You are viewing the documentation for Pilosa v0.5. View the latest documentation for Pilosa v0.8.

Glossary

Index: Indexes are the top level container in Pilosa - similar to a database in an RDBMS. Queries cannot operate across multiple indexes.

Column: Columns are the fundamental horizontal data axis within Pilosa. Columns are global to all Frames within a Index.

Row: Rows are the fundamental vertical data axis within Pilosa. They are namespaced to each Frame within a Index.

Bit: A bit is the intersection of a Row and Column.

Bitmap: The on-disk and in-memory representation of a Row.

Roaring Bitmap: Roaring Bitmap is the compressed bitmap format which Pilosa uses.

Attribute: Attributes can be associated to both rows and columns.

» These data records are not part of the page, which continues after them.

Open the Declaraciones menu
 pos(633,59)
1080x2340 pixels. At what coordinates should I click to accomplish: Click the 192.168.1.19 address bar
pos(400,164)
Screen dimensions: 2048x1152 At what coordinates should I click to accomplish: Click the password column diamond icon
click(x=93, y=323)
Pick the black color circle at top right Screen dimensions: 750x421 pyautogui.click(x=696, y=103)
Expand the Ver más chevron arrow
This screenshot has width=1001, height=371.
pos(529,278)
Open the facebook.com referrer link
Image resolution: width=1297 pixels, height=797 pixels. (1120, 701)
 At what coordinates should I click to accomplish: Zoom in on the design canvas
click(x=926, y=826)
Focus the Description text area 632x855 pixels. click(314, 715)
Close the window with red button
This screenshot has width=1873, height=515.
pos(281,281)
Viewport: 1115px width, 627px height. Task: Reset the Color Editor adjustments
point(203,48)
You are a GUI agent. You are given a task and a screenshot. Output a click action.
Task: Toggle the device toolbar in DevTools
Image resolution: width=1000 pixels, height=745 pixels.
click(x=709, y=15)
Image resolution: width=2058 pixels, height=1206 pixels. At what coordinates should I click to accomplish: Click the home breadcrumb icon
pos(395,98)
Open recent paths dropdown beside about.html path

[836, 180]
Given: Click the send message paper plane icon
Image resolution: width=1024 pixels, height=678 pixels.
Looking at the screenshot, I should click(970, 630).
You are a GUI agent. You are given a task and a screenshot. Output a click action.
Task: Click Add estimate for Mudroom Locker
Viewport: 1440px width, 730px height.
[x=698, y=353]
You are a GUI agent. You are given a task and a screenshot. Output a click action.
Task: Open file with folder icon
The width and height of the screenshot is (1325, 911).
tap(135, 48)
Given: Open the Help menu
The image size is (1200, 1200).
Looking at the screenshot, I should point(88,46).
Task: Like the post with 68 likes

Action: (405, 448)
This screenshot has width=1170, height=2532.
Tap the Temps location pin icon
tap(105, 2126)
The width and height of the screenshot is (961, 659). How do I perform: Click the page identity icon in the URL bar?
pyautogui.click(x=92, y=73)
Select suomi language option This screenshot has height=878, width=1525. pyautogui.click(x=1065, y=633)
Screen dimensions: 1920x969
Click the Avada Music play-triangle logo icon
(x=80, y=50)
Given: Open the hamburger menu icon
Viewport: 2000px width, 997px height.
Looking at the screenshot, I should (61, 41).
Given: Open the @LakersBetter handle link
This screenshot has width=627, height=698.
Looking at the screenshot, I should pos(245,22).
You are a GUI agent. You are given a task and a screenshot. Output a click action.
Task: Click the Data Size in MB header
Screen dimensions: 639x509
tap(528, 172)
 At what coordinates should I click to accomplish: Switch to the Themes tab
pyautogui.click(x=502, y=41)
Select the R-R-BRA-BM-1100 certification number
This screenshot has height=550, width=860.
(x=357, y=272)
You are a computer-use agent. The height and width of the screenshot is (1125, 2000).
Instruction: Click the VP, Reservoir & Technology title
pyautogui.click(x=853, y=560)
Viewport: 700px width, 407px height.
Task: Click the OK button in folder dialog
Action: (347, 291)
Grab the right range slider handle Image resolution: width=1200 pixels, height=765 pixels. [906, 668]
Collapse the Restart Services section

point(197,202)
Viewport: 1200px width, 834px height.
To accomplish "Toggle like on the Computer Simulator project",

This metadata is kept separately from the core binary matrix in a BoltDB store.

PQL: Pilosa Query Language

Index: The Index represents a data namespace.

Frame: Frames are used to segment rows into different categories - row ids are namespaced by frame such that the same row id in a different frame refers to a different row. For Ranked frames, rows are kept in sorted order within the frame.

View: Views separate the different data layouts within a Frame. The two primary views are Standard and Inverse which represent the typical row/column data and its inverse respectively. Time based Frame Views are automatically generated for each time quantum. Views are internally managed by Pilosa, and never exposed directly via the API. This simplifies the functional interface by separating it from the physical data representation.

Fragment: A Fragment is the intersection of a frame and slice in an index.

Slice: Columns are sharded on a preset width. Each shard is referred to as a Slice in Pilosa. Slices are operated on in parallel and are evenly distributed across the cluster via a consistent hash.

SliceWidth: This is the default number of columns in a slice.

MaxSlice: The total number of slices allocated to handle current set of columns. This value is important for all nodes to efficiently distribute queries.

Anti-entropy: A periodic process that compares each slice and its replicas across the cluster to repair inconsistencies.

Node: An individual running instance of Pilosa server which belongs to a cluster.

Cluster: A cluster consists of one or more nodes which share a cluster configuration. The cluster also defines how data is replicated throughout and how internode communication is coordinated. Pilosa does not have a leader node, all data is evenly distributed, and any node can respond to queries.

TopN: Given a Frame and/or RowID this query returns the ordered set of RowID’s by the number of columns that have a bit set in that row.

Tanimoto: Used for similarity queries on Pilosa data. The Tanimoto Coefficient is the ratio of the intersecting set to the union set as the measure of similarity.

Protobuf:: Protocol Buffers is a binary serialization format which Pilosa uses for internal messages, and can be used by clients as an alternative to JSON.

TOML: We use TOML for our configuration file format.

Jump Consistent Hash: A fast, minimal memory, consistent hash algorithm that evenly distributes the workload even when the number of buckets changes. https://arxiv.org/pdf/1406.2294v1.pdf

Partition: The consistent hash is compiled with a maximum number of partitions or locations on the unit circle that keys are mapped to. Partitions are then evenly mapped to physical nodes. To add nodes to the cluster you simply need to remap the partitions, and associated data across the new cluster topography.

Replica: A copy of a [fragment] on a different host from the original. The “cluster.replicas” configuration parameter determines how many replicas of a fragment exist in the cluster (including the original, so a value of 1 means no extra copies are made).